[[ Exercise data, beginning ]]

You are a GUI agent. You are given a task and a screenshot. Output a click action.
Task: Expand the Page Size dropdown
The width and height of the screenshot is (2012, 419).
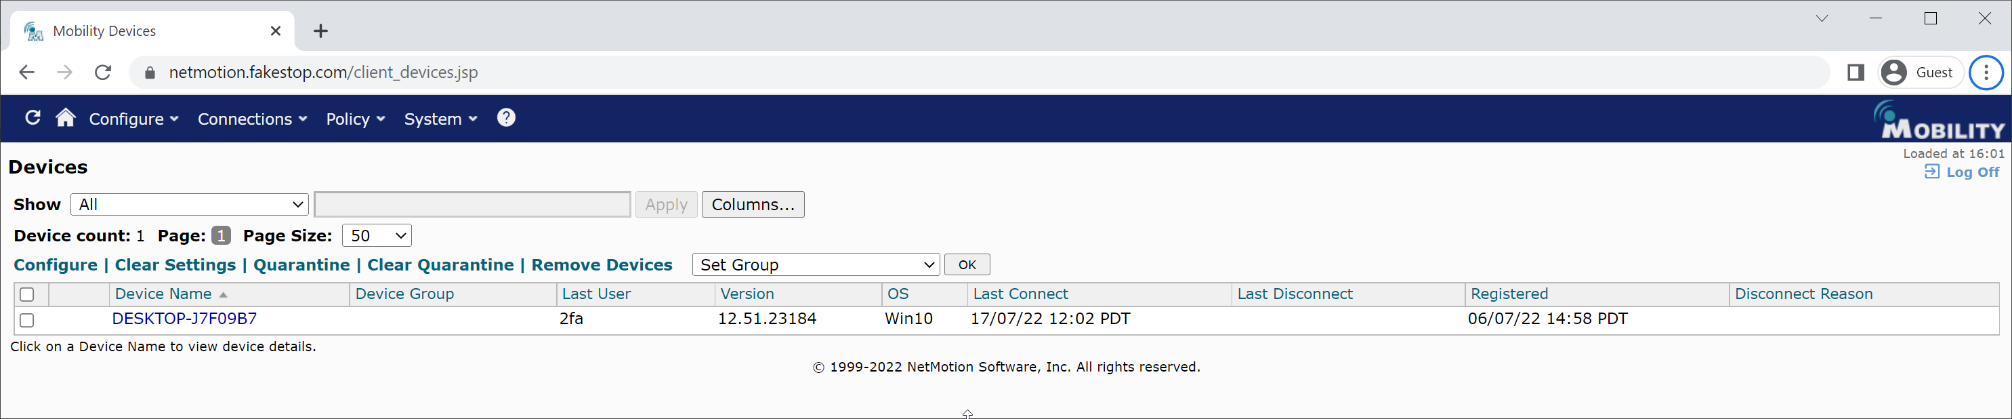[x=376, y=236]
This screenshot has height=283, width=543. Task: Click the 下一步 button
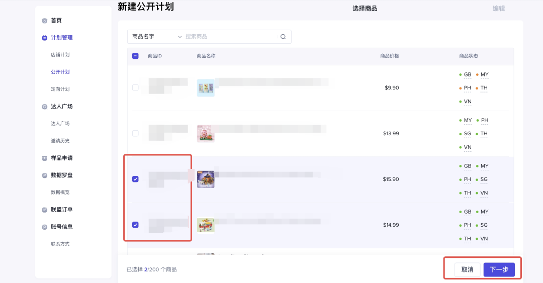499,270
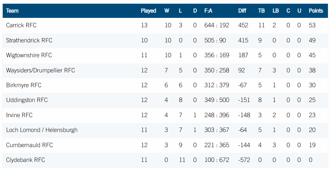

[[ Exercise data, end ]]
[[ Exercise data, beginning ]]

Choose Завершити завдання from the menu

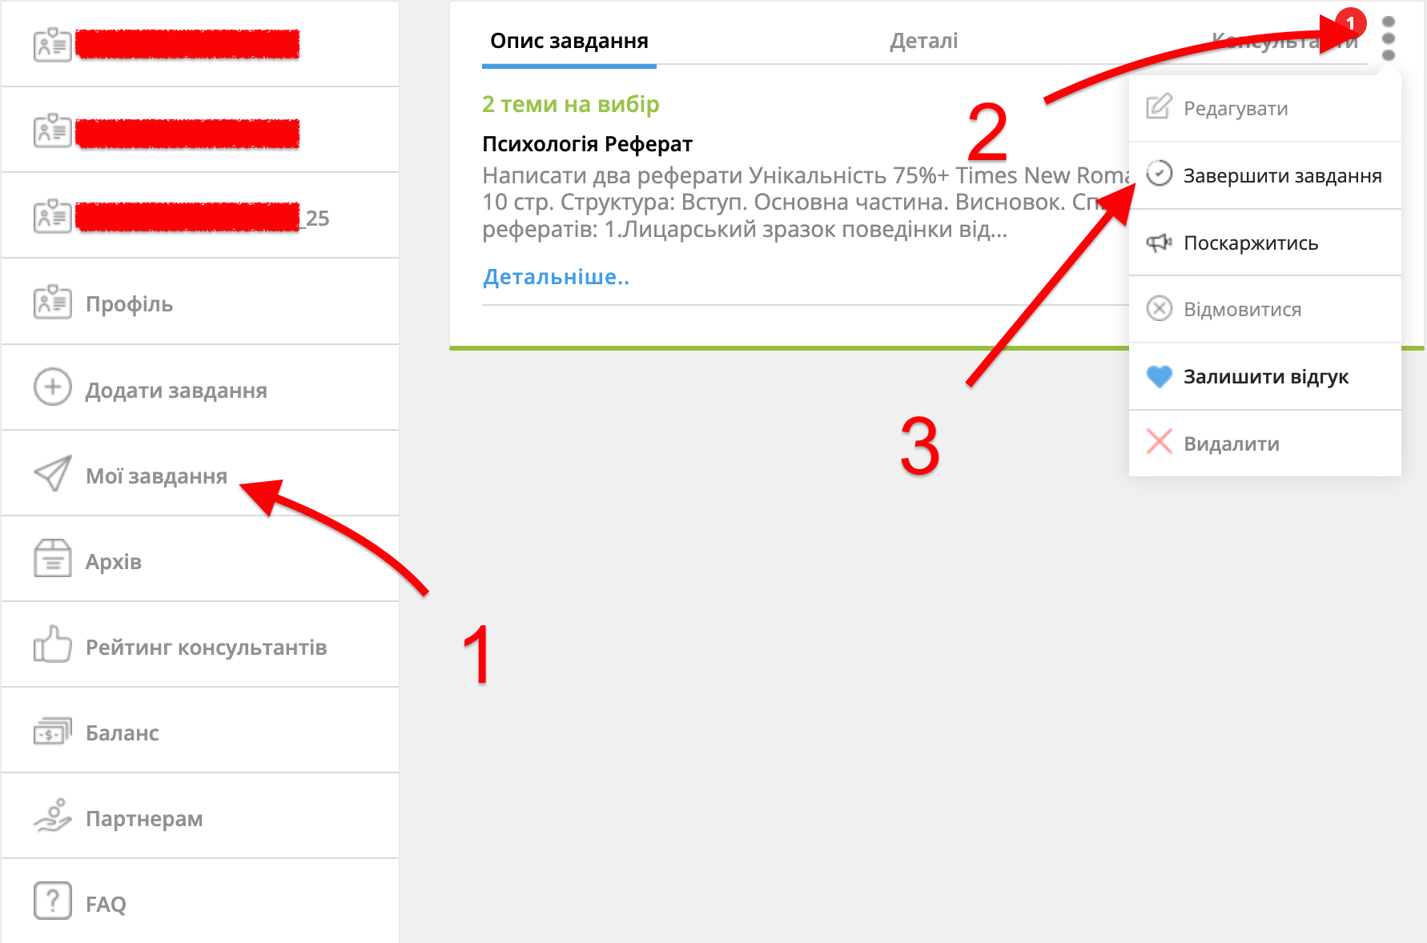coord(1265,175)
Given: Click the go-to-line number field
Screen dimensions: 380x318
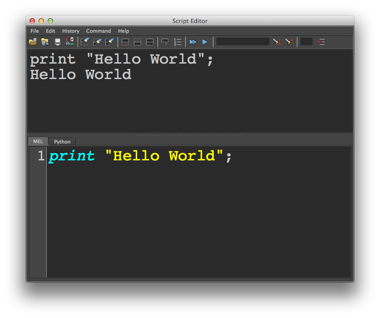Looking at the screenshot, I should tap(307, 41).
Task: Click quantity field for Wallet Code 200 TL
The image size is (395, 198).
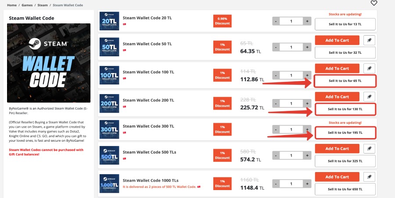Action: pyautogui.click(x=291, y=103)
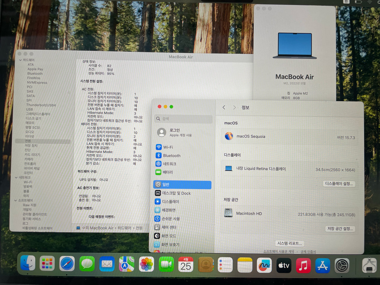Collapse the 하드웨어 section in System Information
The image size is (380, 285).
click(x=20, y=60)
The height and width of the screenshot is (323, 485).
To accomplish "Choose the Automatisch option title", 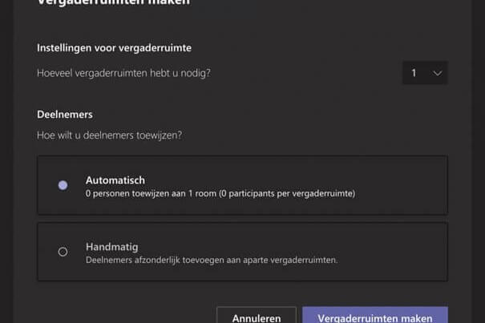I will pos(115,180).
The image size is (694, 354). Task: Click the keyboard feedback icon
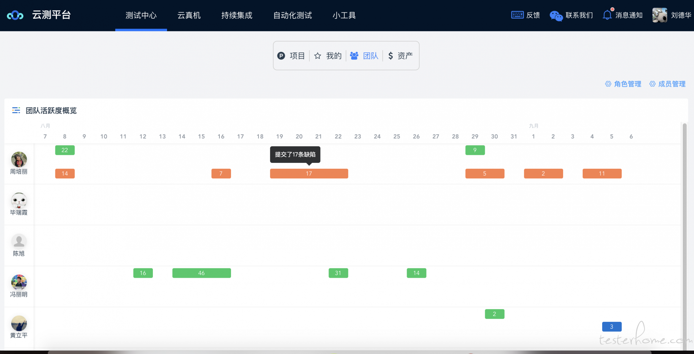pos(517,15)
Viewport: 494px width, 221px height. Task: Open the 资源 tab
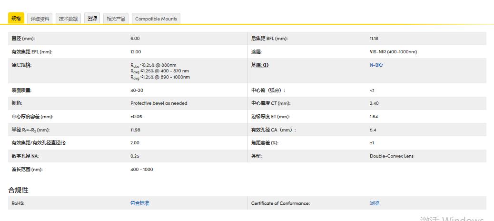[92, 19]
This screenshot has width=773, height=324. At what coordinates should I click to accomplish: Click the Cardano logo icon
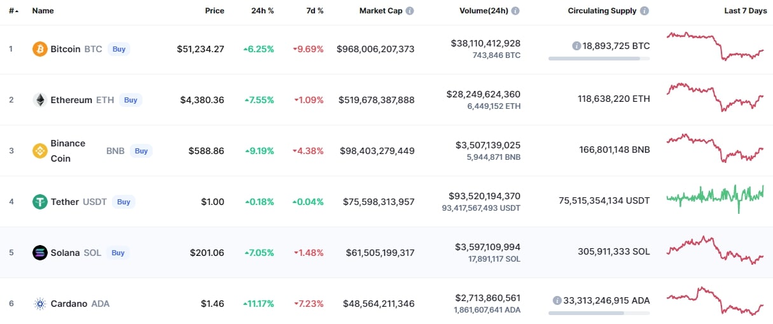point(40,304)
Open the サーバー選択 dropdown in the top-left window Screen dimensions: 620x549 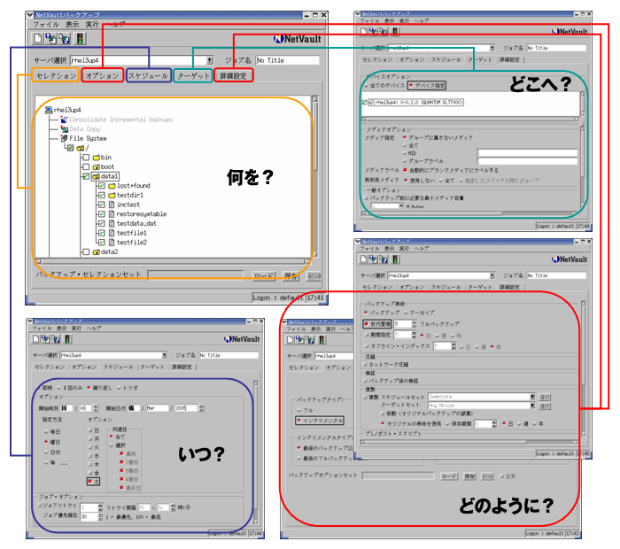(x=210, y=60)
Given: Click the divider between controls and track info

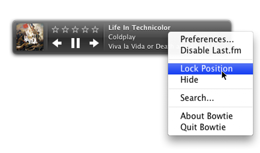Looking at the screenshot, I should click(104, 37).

[[ Exercise data, end ]]
[[ Exercise data, beginning ]]

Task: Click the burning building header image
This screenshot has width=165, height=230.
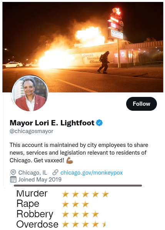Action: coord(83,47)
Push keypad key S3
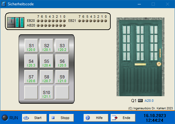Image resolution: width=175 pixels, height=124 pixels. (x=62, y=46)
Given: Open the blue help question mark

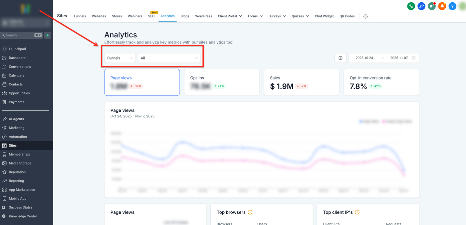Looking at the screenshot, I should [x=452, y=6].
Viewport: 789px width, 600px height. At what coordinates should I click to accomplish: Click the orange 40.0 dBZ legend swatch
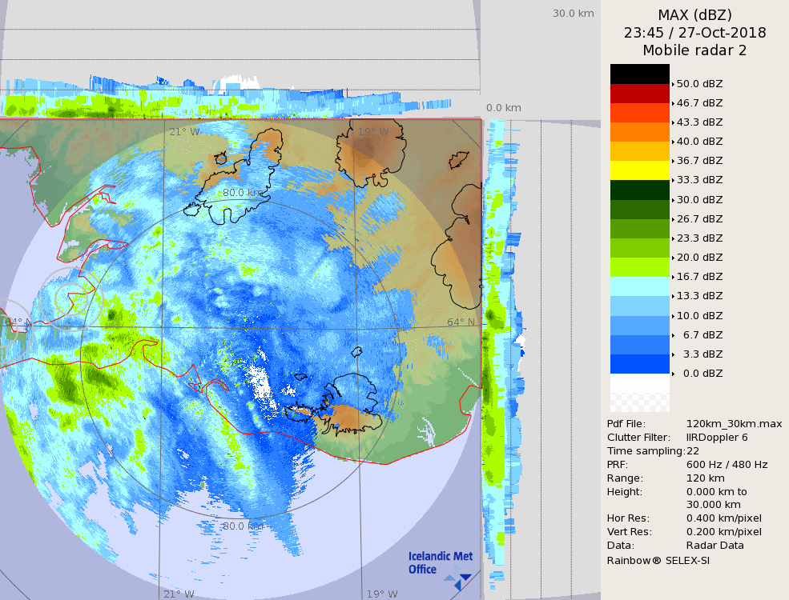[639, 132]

[[ Exercise data, end ]]

Filter the entries above and copy only the lines that hold "field".

Given: Click the go-to-line number field
Task: Click quantity field for Wallet Code 200 TL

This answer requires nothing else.